#### Given data ####
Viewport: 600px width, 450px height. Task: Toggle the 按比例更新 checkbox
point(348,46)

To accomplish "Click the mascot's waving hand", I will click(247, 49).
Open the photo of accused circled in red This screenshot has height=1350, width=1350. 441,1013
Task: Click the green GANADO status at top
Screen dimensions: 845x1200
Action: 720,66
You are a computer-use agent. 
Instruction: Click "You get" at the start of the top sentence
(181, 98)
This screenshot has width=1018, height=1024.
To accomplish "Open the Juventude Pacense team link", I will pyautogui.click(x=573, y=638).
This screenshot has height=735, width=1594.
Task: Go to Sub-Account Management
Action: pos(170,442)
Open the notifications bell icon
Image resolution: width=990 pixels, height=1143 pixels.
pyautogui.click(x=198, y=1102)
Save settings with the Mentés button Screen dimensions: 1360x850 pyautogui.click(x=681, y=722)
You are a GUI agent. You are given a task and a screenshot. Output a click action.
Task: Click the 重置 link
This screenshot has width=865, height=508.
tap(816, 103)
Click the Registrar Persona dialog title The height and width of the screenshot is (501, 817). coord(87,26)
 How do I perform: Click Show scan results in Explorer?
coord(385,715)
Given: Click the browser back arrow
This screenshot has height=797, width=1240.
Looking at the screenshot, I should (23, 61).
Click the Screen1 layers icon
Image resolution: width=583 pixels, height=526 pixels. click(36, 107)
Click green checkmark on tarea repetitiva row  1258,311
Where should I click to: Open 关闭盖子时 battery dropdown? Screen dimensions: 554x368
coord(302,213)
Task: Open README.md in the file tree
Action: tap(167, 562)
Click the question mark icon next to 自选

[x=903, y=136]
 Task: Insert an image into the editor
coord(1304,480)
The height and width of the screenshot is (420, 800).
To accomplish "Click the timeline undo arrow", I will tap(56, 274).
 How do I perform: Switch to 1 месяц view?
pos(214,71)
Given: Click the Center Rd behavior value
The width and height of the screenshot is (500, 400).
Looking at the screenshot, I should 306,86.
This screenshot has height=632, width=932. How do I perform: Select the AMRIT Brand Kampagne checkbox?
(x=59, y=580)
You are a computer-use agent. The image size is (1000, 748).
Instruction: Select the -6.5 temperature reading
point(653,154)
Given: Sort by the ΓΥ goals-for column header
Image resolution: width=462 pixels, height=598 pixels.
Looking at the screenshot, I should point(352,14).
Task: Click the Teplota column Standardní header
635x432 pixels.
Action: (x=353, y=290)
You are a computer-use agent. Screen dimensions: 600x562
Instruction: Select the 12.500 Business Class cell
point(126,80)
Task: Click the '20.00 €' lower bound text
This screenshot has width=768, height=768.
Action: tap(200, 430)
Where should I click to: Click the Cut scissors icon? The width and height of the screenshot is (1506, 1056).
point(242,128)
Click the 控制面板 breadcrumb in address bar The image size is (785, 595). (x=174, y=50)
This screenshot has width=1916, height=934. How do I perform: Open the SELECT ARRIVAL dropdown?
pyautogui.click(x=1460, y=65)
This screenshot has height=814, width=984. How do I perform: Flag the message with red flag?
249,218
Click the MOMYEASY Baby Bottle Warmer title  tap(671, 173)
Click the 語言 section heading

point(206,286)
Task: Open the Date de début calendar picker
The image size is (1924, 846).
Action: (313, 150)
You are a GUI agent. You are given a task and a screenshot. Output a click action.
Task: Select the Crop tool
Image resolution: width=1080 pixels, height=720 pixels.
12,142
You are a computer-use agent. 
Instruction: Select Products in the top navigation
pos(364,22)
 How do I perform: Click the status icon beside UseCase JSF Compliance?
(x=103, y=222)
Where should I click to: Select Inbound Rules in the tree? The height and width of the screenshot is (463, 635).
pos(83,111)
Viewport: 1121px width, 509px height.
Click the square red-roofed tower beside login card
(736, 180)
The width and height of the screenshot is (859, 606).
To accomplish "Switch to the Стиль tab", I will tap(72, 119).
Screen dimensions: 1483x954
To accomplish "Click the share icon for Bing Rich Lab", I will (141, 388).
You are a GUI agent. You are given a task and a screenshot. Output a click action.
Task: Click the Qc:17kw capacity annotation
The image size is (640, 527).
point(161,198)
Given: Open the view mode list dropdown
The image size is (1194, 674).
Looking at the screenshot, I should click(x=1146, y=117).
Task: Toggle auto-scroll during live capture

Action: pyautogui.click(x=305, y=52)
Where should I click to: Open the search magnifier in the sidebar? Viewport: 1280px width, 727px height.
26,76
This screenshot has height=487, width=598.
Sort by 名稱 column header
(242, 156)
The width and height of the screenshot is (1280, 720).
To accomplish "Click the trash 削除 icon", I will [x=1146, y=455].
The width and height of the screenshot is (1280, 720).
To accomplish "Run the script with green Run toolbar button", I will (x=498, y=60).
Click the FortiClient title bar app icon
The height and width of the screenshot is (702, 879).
####
• **Exercise requirements**: Within the lines above, find those holding the word "title" and copy them.

• **Your response**:
Click the Registrar Persona dialog title The height and width of the screenshot is (501, 817). coord(87,26)
Click the MOMYEASY Baby Bottle Warmer title  tap(671, 173)
Click the FortiClient title bar app icon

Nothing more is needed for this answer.